Fit-for-Purpose Biometric Monitoring Technologies: Leveraging the Laboratory Biomarker Experience

Biometric monitoring technologies (BioMeTs) are becoming increasingly common to aid data collection in clinical trials and practice. The state of BioMeTs, and associated digitally measured biomarkers, is highly reminiscent of the field of laboratory biomarkers 2 decades ago. In this review, we have summarized and leveraged historical perspectives, and lessons learned from laboratory biomarkers as they apply to BioMeTs. Both categories share common features, including goals and roles in biomedical research, definitions, and many elements of the biomarker qualification framework. They can also be classified based on the underlying technology, each with distinct features and performance characteristics, which require bench and human experimentation testing phases. In contrast to laboratory biomarkers, digitally measured biomarkers require prospective data collection for purposes of analytical validation in human subjects, lack well-established and widely accepted performance characteristics, require human factor testing, and, for many applications, access to raw (sample-level) data. Novel methods to handle large volumes of data, as well as security and data rights requirements add to the complexity of this emerging field. Our review highlights the need for a common framework with appropriate vocabulary and standardized approaches to evaluate digitally measured biomarkers, including defining performance characteristics and acceptance criteria. Additionally, the need for human factor testing drives early patient engagement during technology development. Finally, use of BioMeTs requires a relatively high degree of technology literacy among both study participants and healthcare professionals.
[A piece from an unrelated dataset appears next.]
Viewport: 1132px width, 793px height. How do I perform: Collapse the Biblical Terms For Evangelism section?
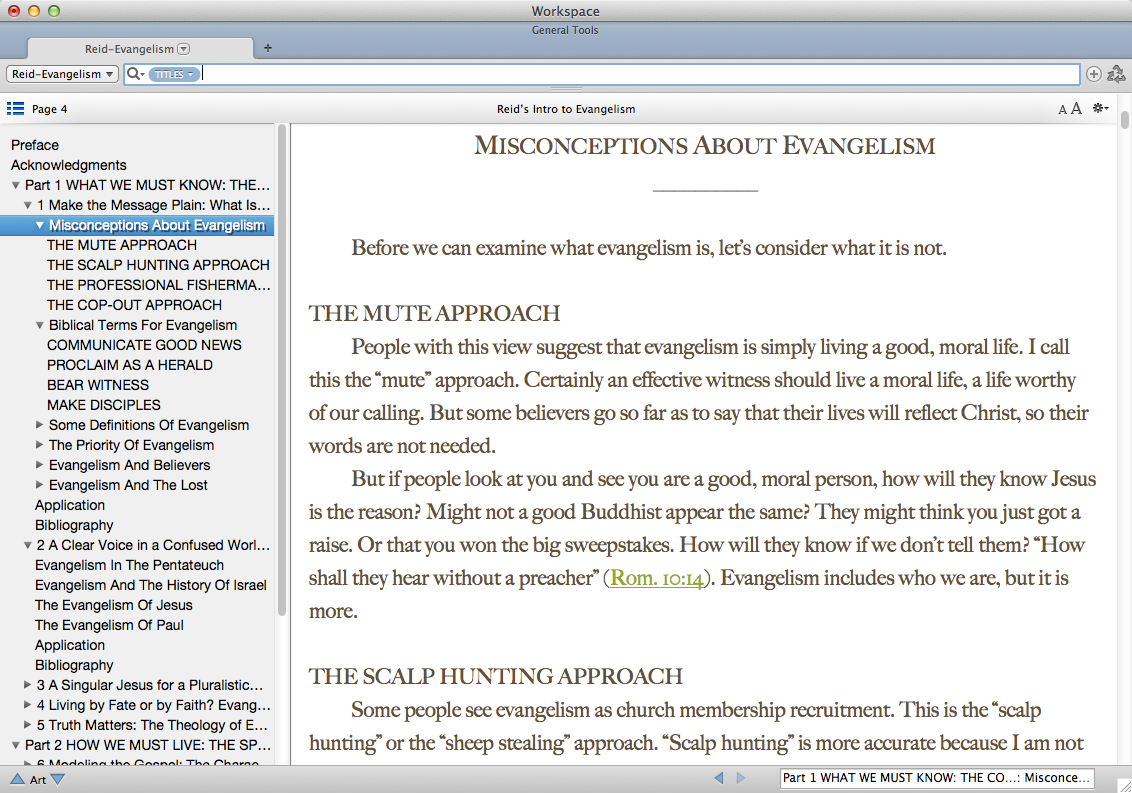(40, 325)
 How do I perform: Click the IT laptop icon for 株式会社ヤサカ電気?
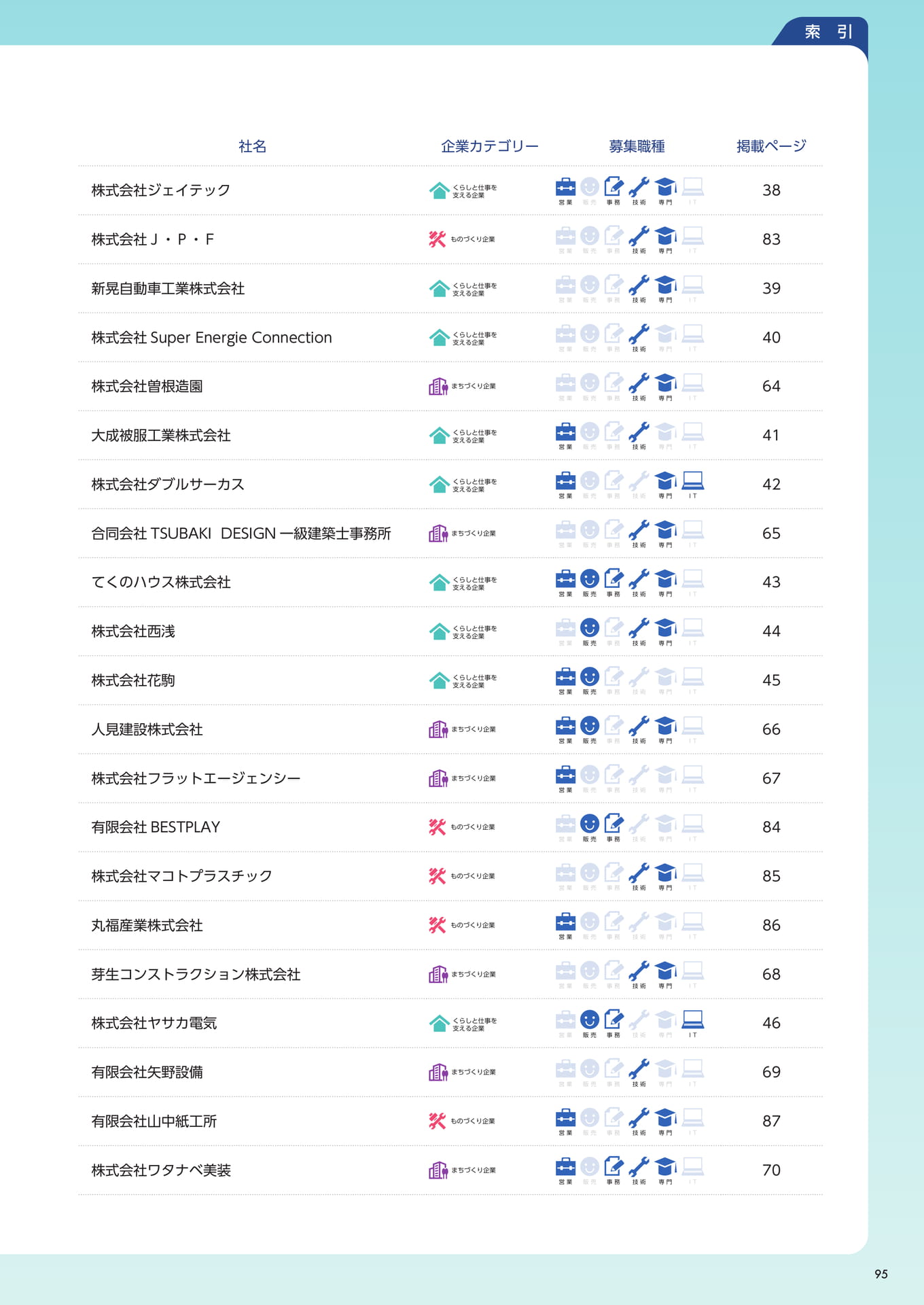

Transparency of data generation and the need for novel analytical and statistical tools creates opportunities for precompetitive collaborations.

Automated summary

Biometric monitoring technologies (BioMeTs) and laboratory biomarkers share common features but also have unique characteristics that require bench and human experimentation testing phases. Digitally measured biomarkers require prospective data collection for analytical validation and lack widely accepted performance characteristics, necessitating standardized evaluation methods.